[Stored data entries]
◇ ◇ ◇ ◇
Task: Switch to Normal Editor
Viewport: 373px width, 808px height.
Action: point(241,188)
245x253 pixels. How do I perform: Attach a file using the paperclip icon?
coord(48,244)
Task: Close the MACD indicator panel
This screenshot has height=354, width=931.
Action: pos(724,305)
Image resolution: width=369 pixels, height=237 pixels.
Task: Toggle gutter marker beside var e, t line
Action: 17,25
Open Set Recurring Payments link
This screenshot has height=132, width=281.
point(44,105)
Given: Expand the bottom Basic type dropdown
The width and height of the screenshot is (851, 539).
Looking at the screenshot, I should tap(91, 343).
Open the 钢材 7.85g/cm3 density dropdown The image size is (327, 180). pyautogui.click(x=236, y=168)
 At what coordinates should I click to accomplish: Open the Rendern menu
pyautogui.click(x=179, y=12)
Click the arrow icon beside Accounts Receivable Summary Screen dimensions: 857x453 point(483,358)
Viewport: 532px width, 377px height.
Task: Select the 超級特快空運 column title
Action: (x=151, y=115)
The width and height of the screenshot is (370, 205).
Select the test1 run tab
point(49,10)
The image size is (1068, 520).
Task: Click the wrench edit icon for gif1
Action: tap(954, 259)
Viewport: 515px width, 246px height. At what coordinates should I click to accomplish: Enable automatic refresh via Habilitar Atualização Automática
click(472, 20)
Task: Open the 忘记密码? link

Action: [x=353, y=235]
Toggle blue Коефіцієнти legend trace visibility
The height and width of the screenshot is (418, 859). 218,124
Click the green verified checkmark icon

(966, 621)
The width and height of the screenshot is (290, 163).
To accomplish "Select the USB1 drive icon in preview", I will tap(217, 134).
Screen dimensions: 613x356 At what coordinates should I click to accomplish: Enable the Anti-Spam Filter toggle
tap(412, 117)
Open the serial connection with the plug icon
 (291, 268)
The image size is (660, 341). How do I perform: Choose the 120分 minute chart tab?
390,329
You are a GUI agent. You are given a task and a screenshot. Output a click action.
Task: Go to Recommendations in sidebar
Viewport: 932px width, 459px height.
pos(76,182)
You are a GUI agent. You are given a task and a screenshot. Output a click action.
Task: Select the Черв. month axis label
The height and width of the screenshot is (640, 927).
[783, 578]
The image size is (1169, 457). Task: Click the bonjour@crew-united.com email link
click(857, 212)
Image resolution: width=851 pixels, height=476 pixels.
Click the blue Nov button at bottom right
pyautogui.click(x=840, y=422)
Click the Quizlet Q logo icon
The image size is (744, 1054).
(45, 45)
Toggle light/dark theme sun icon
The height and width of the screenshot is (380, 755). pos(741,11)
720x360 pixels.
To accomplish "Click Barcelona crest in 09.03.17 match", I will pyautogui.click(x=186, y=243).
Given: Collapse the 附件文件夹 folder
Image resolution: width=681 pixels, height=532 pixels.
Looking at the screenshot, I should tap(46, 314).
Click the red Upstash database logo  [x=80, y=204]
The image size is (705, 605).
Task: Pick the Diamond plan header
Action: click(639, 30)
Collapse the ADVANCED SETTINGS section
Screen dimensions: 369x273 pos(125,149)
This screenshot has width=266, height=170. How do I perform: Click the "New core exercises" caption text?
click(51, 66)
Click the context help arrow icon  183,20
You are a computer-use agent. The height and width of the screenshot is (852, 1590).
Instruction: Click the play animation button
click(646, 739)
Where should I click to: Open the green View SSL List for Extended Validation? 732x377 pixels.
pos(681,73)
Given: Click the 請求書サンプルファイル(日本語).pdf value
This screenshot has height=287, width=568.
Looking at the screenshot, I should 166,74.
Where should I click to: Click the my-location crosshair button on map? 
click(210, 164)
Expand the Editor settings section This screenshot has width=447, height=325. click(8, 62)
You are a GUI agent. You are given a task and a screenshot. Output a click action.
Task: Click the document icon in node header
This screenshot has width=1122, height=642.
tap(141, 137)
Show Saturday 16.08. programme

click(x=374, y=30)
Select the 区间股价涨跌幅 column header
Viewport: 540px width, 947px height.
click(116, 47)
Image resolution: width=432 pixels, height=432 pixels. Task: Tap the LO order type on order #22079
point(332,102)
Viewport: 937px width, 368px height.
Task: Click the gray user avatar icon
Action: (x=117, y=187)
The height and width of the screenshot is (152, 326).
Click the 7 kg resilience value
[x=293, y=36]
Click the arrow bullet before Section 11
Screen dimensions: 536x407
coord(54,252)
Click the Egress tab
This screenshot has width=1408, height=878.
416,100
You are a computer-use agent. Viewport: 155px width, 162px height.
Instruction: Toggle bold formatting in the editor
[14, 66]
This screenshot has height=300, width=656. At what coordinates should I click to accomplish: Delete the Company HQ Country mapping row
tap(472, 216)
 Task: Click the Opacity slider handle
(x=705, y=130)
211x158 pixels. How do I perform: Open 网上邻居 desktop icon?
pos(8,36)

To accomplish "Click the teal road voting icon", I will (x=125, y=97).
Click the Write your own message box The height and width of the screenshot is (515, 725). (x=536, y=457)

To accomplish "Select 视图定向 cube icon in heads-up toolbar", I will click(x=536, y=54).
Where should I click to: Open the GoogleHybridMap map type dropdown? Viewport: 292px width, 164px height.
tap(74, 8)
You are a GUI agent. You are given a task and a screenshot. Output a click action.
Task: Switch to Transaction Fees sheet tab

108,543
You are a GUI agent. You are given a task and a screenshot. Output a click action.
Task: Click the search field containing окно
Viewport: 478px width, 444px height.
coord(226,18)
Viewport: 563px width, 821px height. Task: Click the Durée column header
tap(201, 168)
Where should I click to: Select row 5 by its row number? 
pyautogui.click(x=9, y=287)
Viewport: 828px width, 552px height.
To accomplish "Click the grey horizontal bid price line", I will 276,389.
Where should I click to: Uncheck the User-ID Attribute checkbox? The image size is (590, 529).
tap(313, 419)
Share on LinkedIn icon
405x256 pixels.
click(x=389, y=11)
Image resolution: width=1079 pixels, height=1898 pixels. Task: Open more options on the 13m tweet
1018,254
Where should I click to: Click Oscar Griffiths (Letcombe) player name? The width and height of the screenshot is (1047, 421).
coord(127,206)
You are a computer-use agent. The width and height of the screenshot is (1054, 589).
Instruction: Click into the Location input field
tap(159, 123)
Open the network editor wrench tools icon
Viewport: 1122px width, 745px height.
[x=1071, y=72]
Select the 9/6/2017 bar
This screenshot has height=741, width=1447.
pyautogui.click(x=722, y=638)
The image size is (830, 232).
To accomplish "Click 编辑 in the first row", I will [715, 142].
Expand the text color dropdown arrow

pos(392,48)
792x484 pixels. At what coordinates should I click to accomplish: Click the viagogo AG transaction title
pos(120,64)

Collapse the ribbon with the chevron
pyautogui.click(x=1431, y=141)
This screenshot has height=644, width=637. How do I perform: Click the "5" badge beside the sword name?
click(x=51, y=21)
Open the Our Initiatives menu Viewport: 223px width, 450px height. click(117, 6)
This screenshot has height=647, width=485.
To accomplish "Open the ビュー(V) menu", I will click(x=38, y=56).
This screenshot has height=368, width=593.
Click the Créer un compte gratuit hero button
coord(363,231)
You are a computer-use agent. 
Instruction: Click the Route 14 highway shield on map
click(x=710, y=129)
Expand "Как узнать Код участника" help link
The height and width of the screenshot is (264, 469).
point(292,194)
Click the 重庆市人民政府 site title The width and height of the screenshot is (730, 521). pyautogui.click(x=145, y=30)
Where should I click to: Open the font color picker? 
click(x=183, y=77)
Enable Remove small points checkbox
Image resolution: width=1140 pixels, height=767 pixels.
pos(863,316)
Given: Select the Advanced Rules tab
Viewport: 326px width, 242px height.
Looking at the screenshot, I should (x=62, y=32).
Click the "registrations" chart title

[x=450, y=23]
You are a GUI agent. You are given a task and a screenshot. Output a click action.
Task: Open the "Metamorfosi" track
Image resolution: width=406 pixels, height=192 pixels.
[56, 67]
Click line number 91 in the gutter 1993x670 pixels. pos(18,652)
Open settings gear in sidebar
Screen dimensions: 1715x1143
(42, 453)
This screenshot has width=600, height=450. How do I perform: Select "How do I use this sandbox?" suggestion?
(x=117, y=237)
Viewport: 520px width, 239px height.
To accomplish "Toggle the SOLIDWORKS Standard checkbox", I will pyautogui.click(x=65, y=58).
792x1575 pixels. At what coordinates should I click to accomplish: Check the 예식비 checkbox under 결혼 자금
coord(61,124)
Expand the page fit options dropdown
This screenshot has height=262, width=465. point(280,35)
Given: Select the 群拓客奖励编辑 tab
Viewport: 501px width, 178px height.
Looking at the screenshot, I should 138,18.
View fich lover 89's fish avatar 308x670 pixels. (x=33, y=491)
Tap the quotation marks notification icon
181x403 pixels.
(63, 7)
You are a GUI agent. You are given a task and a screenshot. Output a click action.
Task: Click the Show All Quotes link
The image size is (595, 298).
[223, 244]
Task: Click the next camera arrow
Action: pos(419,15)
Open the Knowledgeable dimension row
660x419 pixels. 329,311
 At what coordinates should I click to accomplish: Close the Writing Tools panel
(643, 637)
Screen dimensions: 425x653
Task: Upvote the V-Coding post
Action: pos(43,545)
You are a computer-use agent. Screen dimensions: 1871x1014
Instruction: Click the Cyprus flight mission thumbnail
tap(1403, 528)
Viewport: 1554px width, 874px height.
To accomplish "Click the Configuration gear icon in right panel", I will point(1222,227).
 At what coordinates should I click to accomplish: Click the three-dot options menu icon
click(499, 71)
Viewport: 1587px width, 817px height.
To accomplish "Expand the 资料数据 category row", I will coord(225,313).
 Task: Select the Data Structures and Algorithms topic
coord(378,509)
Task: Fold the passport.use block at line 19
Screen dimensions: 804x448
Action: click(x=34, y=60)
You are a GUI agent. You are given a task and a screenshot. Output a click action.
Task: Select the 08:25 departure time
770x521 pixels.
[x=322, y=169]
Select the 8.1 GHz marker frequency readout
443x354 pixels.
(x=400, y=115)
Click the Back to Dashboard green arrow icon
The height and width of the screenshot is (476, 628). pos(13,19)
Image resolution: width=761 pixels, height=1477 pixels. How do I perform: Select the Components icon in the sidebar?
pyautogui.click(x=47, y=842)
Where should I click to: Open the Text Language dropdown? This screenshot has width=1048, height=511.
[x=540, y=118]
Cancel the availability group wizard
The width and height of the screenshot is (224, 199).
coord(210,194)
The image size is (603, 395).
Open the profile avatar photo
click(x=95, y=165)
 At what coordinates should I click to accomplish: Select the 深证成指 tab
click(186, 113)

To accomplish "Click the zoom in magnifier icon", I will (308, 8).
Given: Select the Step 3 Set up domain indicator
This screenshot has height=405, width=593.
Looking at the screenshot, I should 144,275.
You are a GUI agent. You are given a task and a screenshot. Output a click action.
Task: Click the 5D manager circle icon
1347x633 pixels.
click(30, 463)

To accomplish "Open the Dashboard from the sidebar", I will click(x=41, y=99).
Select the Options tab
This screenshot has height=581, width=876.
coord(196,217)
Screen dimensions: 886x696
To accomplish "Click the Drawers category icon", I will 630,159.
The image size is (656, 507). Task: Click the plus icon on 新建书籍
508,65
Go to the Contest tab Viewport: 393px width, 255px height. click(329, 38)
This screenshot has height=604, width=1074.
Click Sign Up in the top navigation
◇ ◇ ◇ ◇
__WHAT YOU HAVE TO DO__. Copy out each line of the records where the string "computer" appears.

__TASK RESULT__.
You are a computer-use agent. The height and width of the screenshot is (852, 1590).
You are a computer-use agent. Viewport: 155px width, 162px height.
You are a computer-use agent. The width and height of the screenshot is (1054, 589).
You are a computer-use agent. 
You are a computer-use agent. Screen dimensions: 1871x1014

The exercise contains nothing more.